You can’t go wrong with this Sous Salt recipe and the options you will have using these lovely little roasted tomato gems in your cooking. Whether you decide that you like them roasted longer which will give you a dryer tomato result or on the shorter side which provides a more moist tomato the results are terrific, tasty and transforming. I use a combination of the yellow and red tomatoes they seem to be the sweetest. If you have a green thumb like my sister and grow your own in your garden even better. Your combinations are almost limitless. Once roasted you can put them in a pasta salad, or preserve them in some olive oil for later. Puree them and add them to goat cheese for a spread that you can use or either toasts or add to pasta for a heavenly quick sauce.
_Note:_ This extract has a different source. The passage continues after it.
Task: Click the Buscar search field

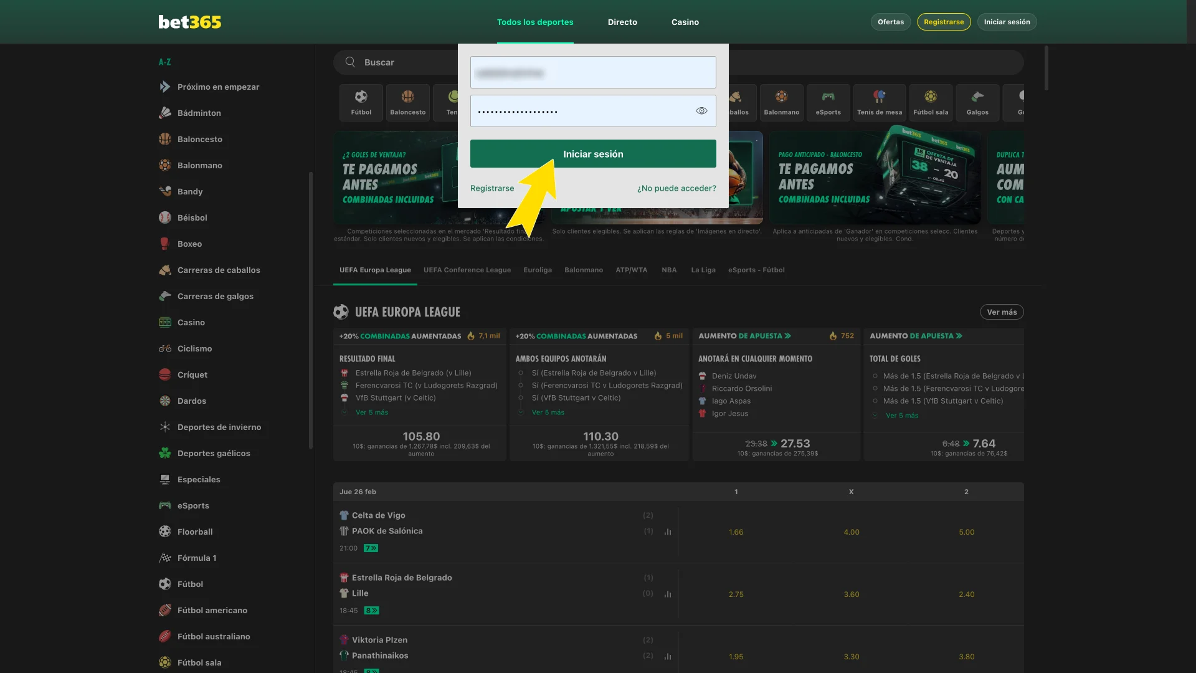Action: pos(405,62)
- 2 pints of tomatoes cut in half
- 2 T of olive oil
- 1 T of Sous Salt Sun Dried Tomato ~ or Fennel & Shallot ~ or Chipotle
Preheat the oven to 250 degrees.
In a large bowl toss the halved tomatoes with the olive oil, Sous Salt & pepper. Arrange them on a baking sheet. Roast them in the middle of the oven for 30 – 45 minutes until wrinkled but not totally dehydrated. Now I tried them both ways with the cut side up and the cut side down. Depending on what you want your end result to be here is what I found. The cut side down browns nicely but they lose their shape as the water evaporates in them. If you are using them in a paste or sauce this is the perfect way to roast them. However if you want to preserve their shape for a pasta salad cut side up renders a perfect formed tomato.